By definition it was an extrajudicial summary execution, as it was a killing that was not sanctioned by the court and he was killed without the benefit of a free and fair trial. He was killed while restrained by multiple government agents.

It was a panicked split-second decision that proved fatally mistaken

This is just an attempt to spin a narrative to defend the in-group. Government agents killing people in "panicked split-second decisions" does not make it not an execution and does not engender the levels of competency that should/is required by agents of the state. If ICE agents cannot act competently in high stress split second situations then they shouldn't have guns and the power to exercise the state's monopoly on violence.

extrajudicial summary execution

It was an accident, in all likelihood the claim from everyone will turn into "we thought he still had a gun."

That's accidental mutual combat, self-defense, a tragedy, whatever - not an execution or assassination as we see the media try.

I'm not sure how shooting a disarmed person in the back who is being restrained will ever be seen as "self-defense". A Tragedy, absolutely. An accident, sure I can grant that. But accidents that lead to death is manslaughter and the ICE agent should be tried for that. Mutual combat is far fetched.

I wrote about similar situations in one of my recent posts.

If you haven't been in a scuffle like this it is hard to convey.

Even if you do something (like disarm the guy), it takes awhile for everyone to be aware of that, even in a controlled environment. In a messy situation like this? Fuck no.

It looks bad, but if you had omniscient level understanding of everyone's moment to moment information and thought process you'd likely see that the thinking here was not the problem.

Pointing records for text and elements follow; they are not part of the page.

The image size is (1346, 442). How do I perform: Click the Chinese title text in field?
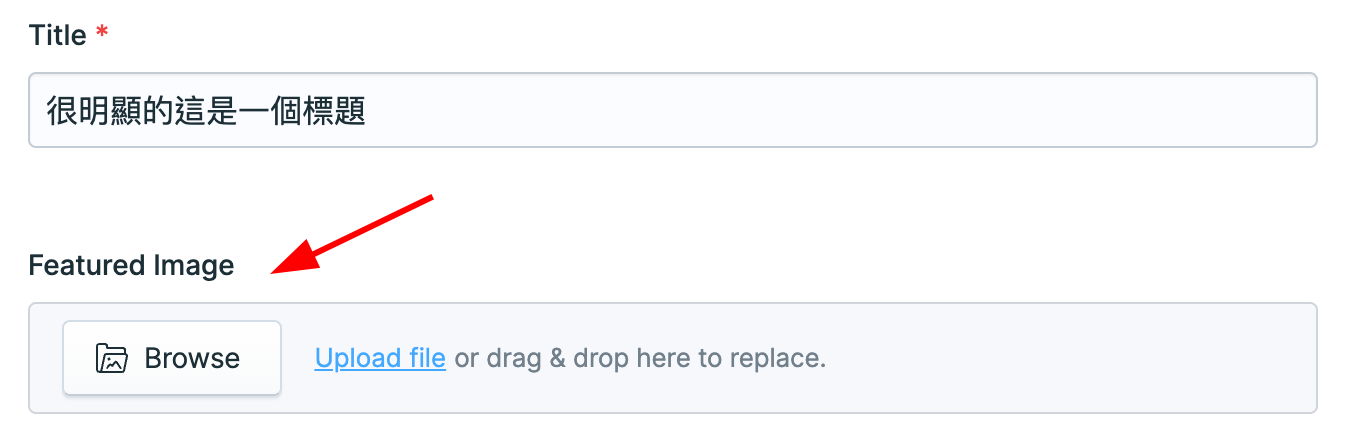coord(205,111)
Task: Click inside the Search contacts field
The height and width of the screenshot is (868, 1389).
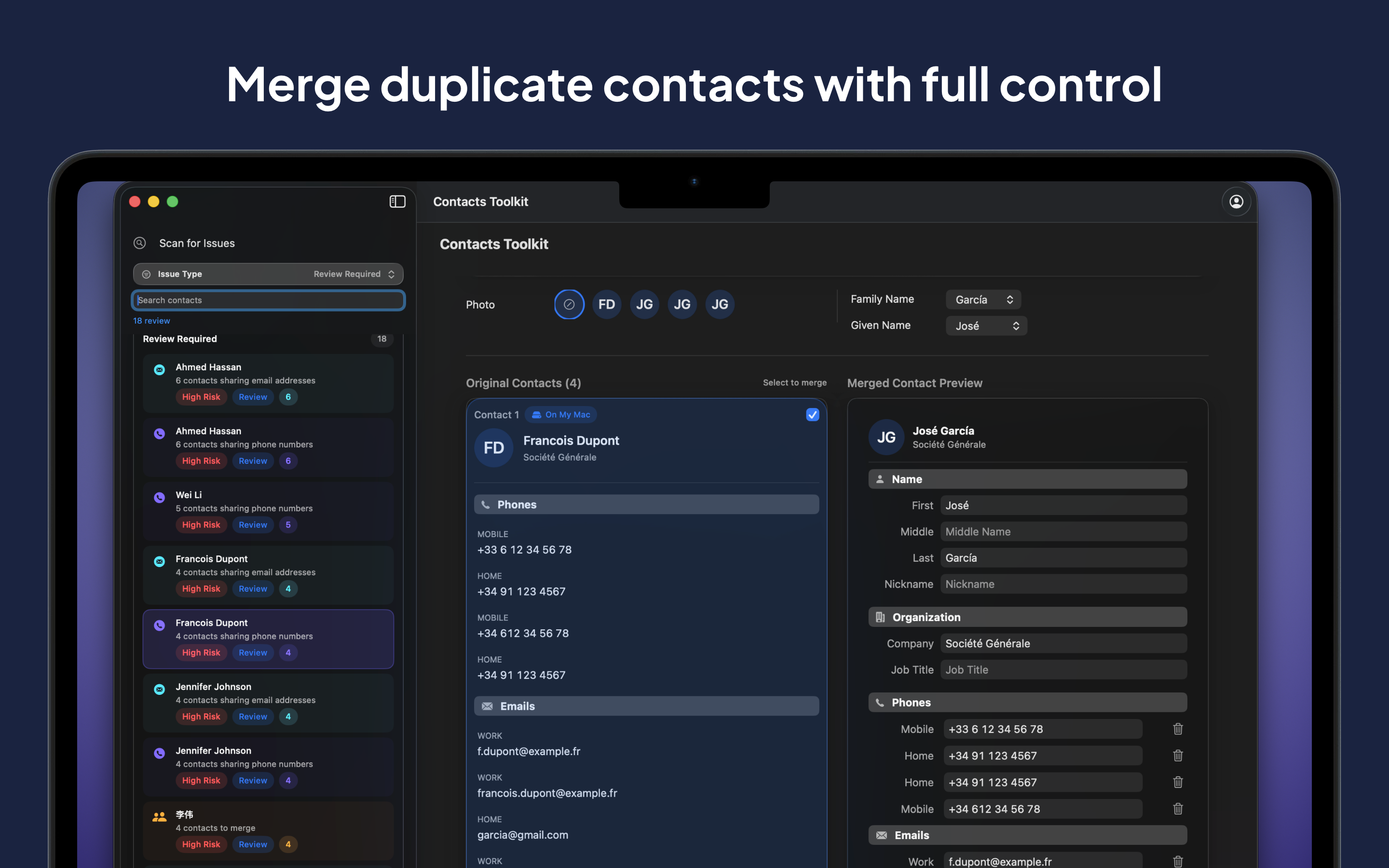Action: click(x=268, y=299)
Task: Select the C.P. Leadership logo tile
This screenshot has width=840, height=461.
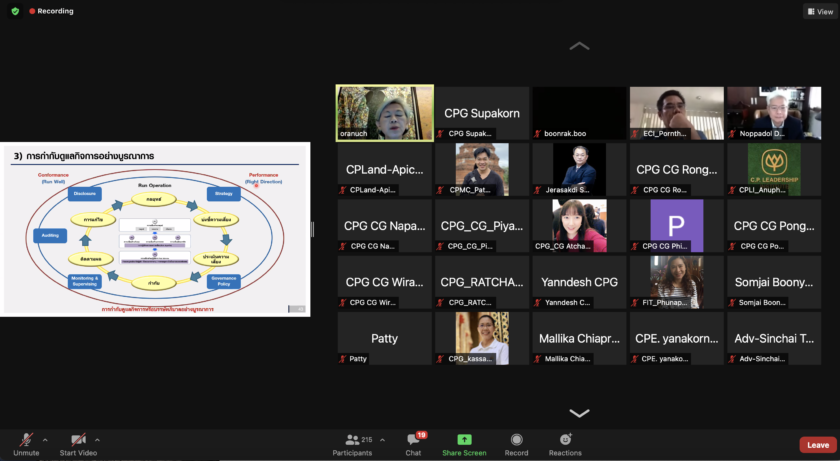Action: coord(774,169)
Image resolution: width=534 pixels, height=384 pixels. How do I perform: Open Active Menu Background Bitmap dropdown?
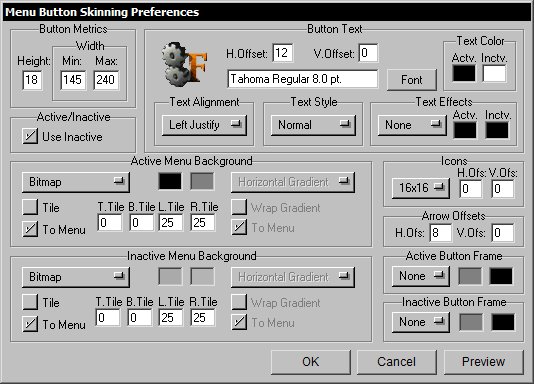76,182
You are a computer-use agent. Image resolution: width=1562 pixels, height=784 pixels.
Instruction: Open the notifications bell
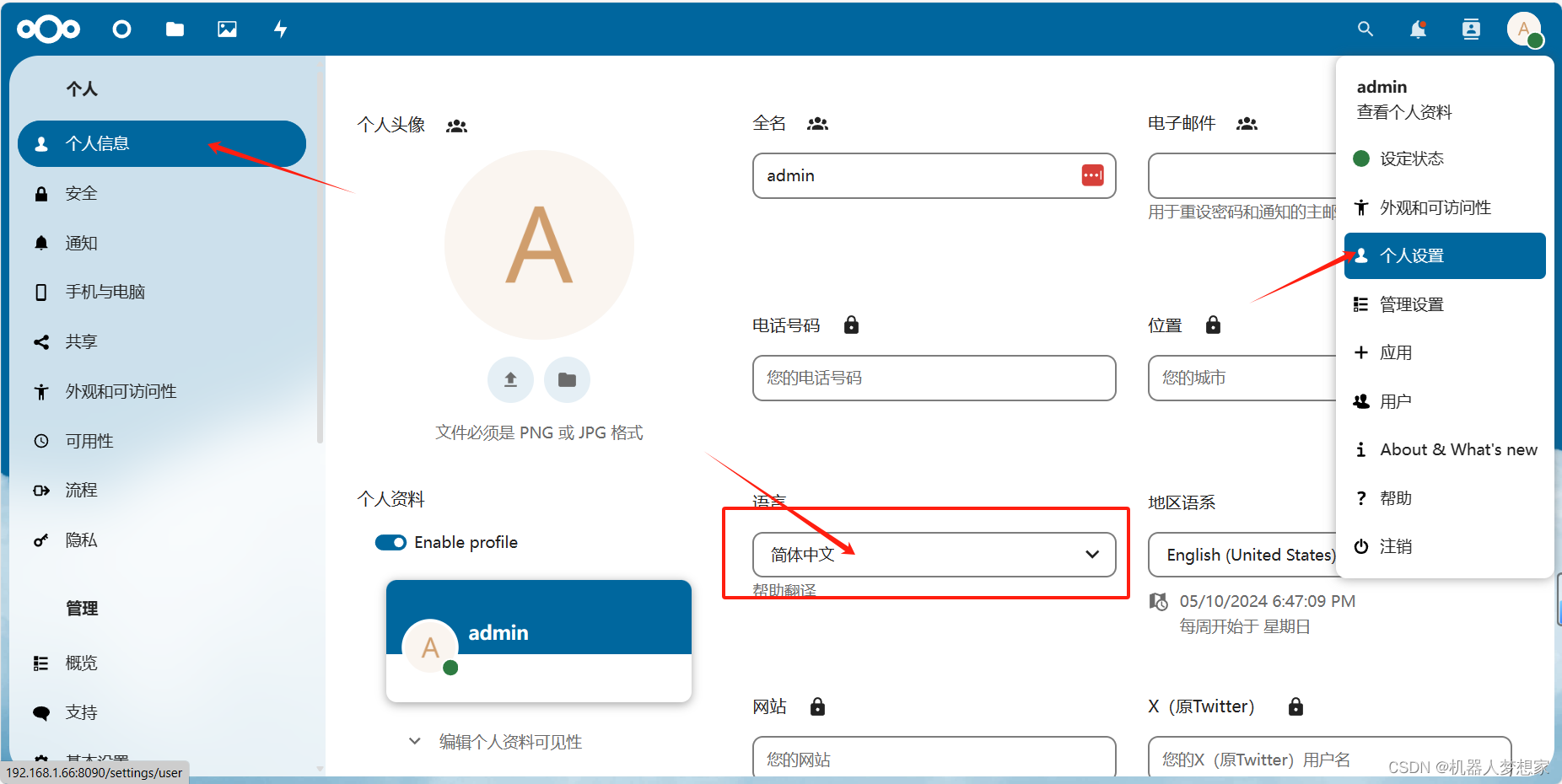(x=1418, y=29)
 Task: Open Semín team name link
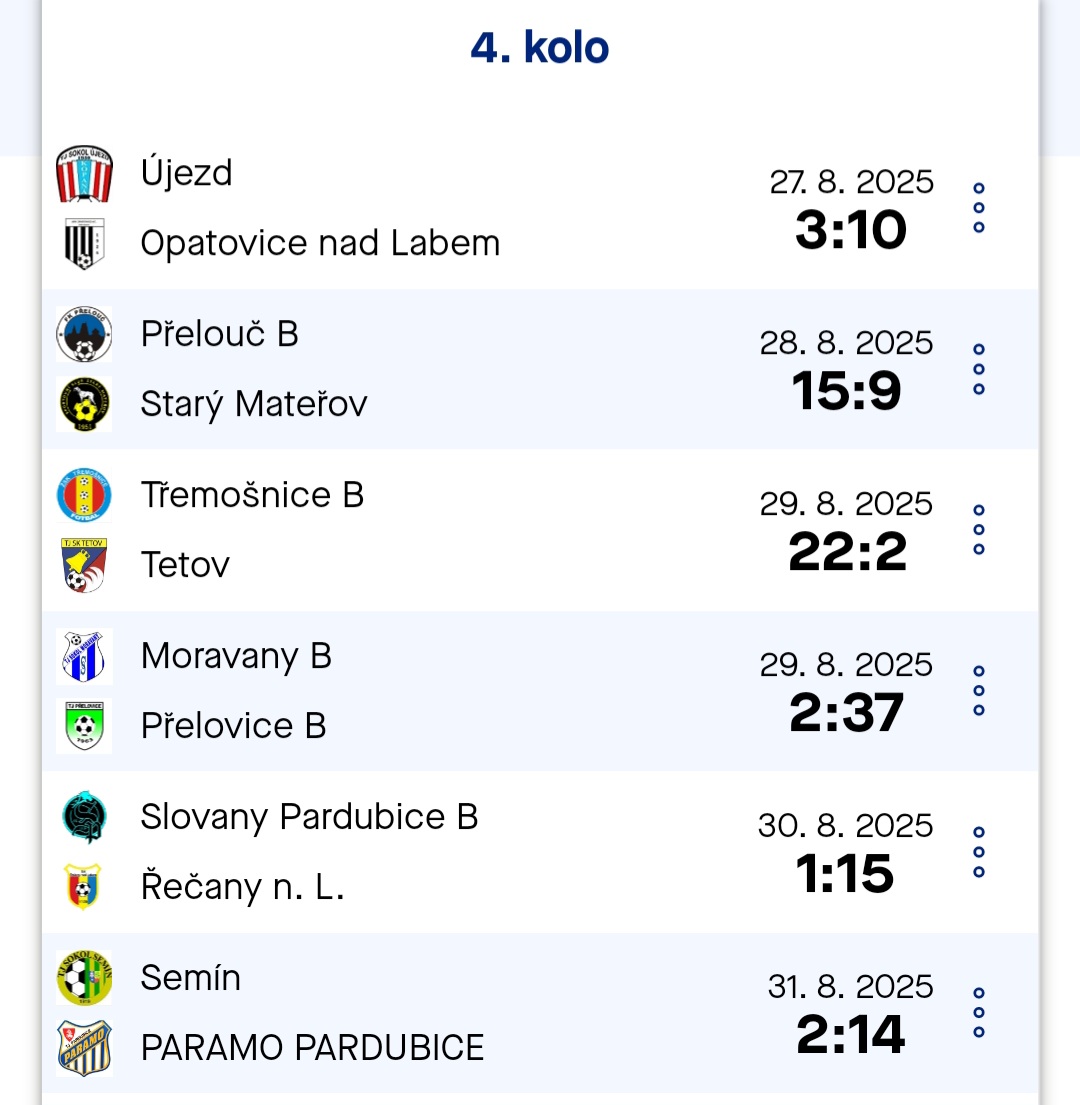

These things just aren't like the movies or how people think they are, which is one of the reasons why after the Good situation a lot of were like "no, stop doing this, no training and skill is enough, keep doing things like this and more unavoidable bad outcomes will happen. When not if."

A proper investigation would settle many of these disagreements of fact. Whether everyone now performing motivated reasoning for or against ICE will accept the results of such an investigation is unknown. But the last I heard, DHS has decided to investigate themselves and assigned the investigation to an org who has no training or experience in doing such a task and also doesn't have the equipment. That's troubling.

Lots of investigation and litigation did little to change any minds in the Rittenhouse case, even though it was immediately obvious it was one of the clearest self defense cases ever.

The Good case requires no investigation - all the necessary information was immediately available, it's obvious the shoot was fine. Further information only provided additional evidence Good was an idiot and may provide some rhetorical flourish.

This case is a tragedy, but again additional information isn't needed, it just might soften the view for some people who don't understand what is going on.

Most of the criticism is coming from people who don't have any understanding of how this works, in the context of a social milieu and lying media that lets this ignorance get passed around long enough to be fact.

Take a look at the Good case - you have a ton of armchair quarterbacking going frame by frame trying to find an excuse to blame Ice. People do not operate at those decision speeds. It's just attempts to retroactively justify outrage.

You can say that my clarity is false and you don't agree on the facts, but then we are just looking at a two screen world - any investigate is meaningless for truth seeking, it's just about rhetoric and propaganda.

The Good case requires no investigation

If you're claiming it requires no investigation in order to change minds that can't be changed, I have no argument. Investigations are conducted in matters such as this because we are a nation of civilized people governed by rules and laws. That's what we conservatives are trying to conserve (among other things).